List all lines of the data containing the word "Open".
[SUPPLIED RECORDS — start]
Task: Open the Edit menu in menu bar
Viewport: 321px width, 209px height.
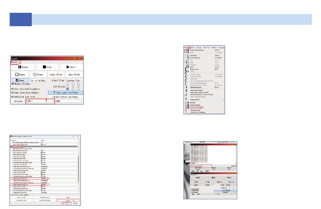Action: pos(189,48)
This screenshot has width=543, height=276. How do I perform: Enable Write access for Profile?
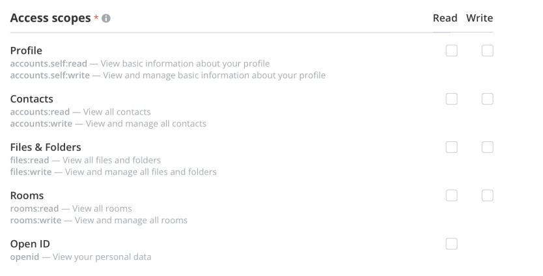(487, 51)
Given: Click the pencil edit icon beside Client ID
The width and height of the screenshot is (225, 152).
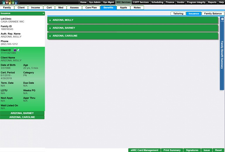Looking at the screenshot, I should click(x=18, y=50).
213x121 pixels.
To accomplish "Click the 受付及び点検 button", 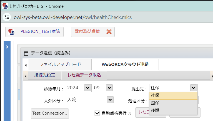I will click(x=87, y=32).
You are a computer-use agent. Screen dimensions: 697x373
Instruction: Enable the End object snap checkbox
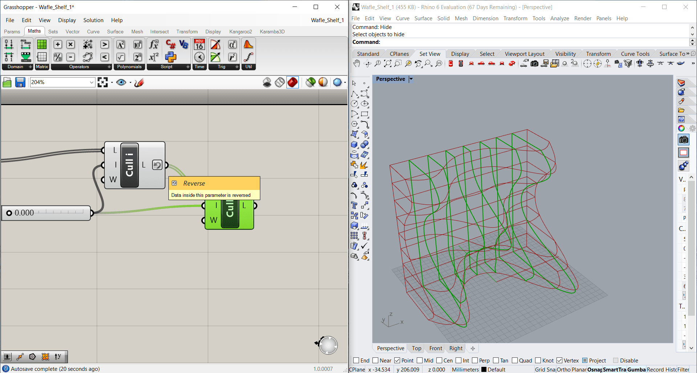[x=356, y=360]
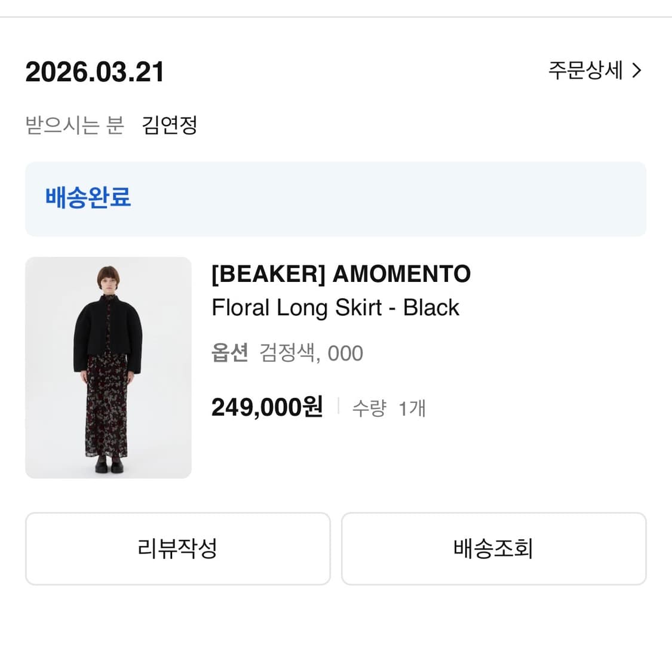Click the price 249,000원

click(266, 407)
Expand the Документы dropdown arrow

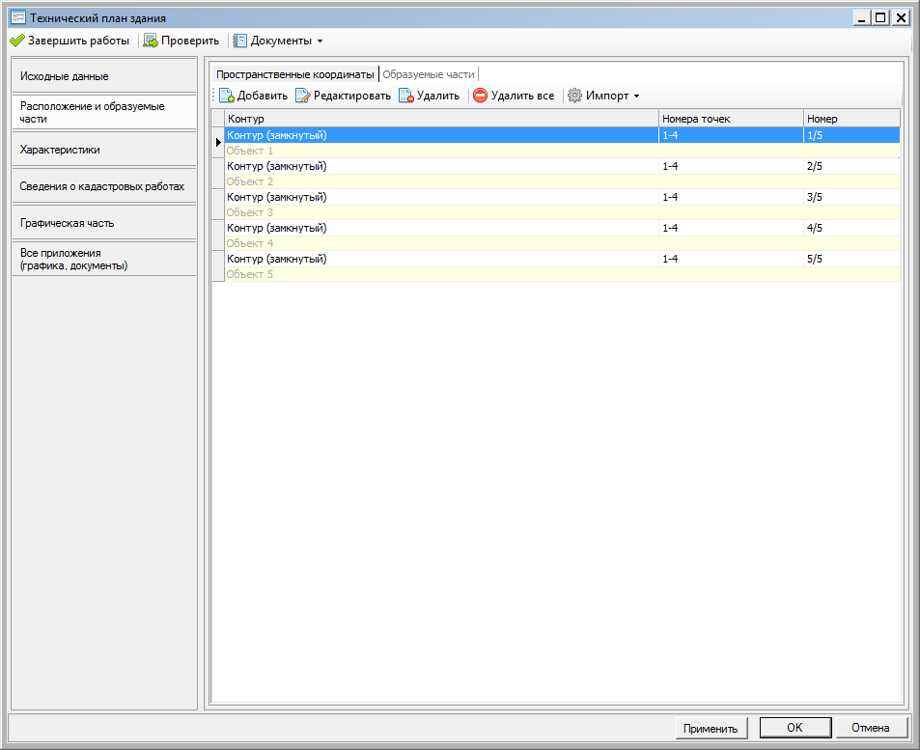pos(320,42)
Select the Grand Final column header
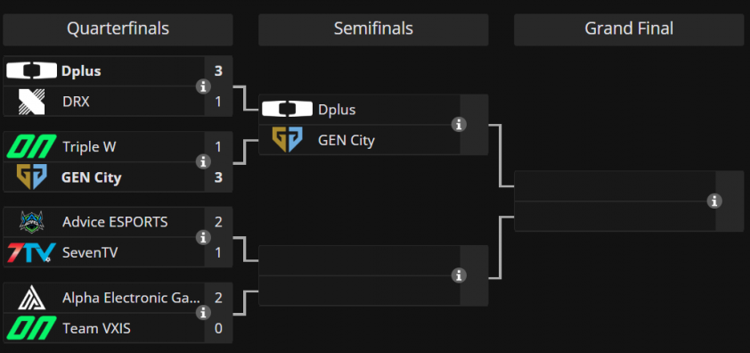The image size is (750, 353). (629, 29)
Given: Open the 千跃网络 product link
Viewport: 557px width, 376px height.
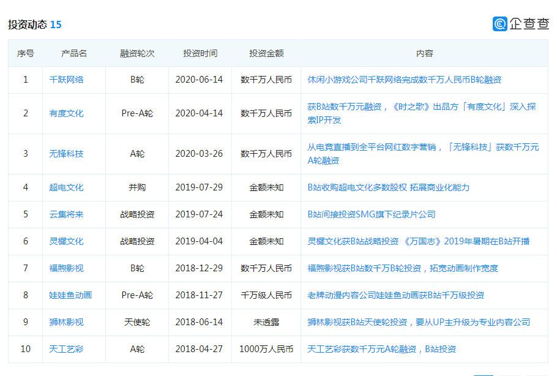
[SUPPLIED RECORDS — finish]
*RESPONSE TO THIS TASK*
Task: Open the Edit menu in menu bar
Given: Open the 千跃网络 product link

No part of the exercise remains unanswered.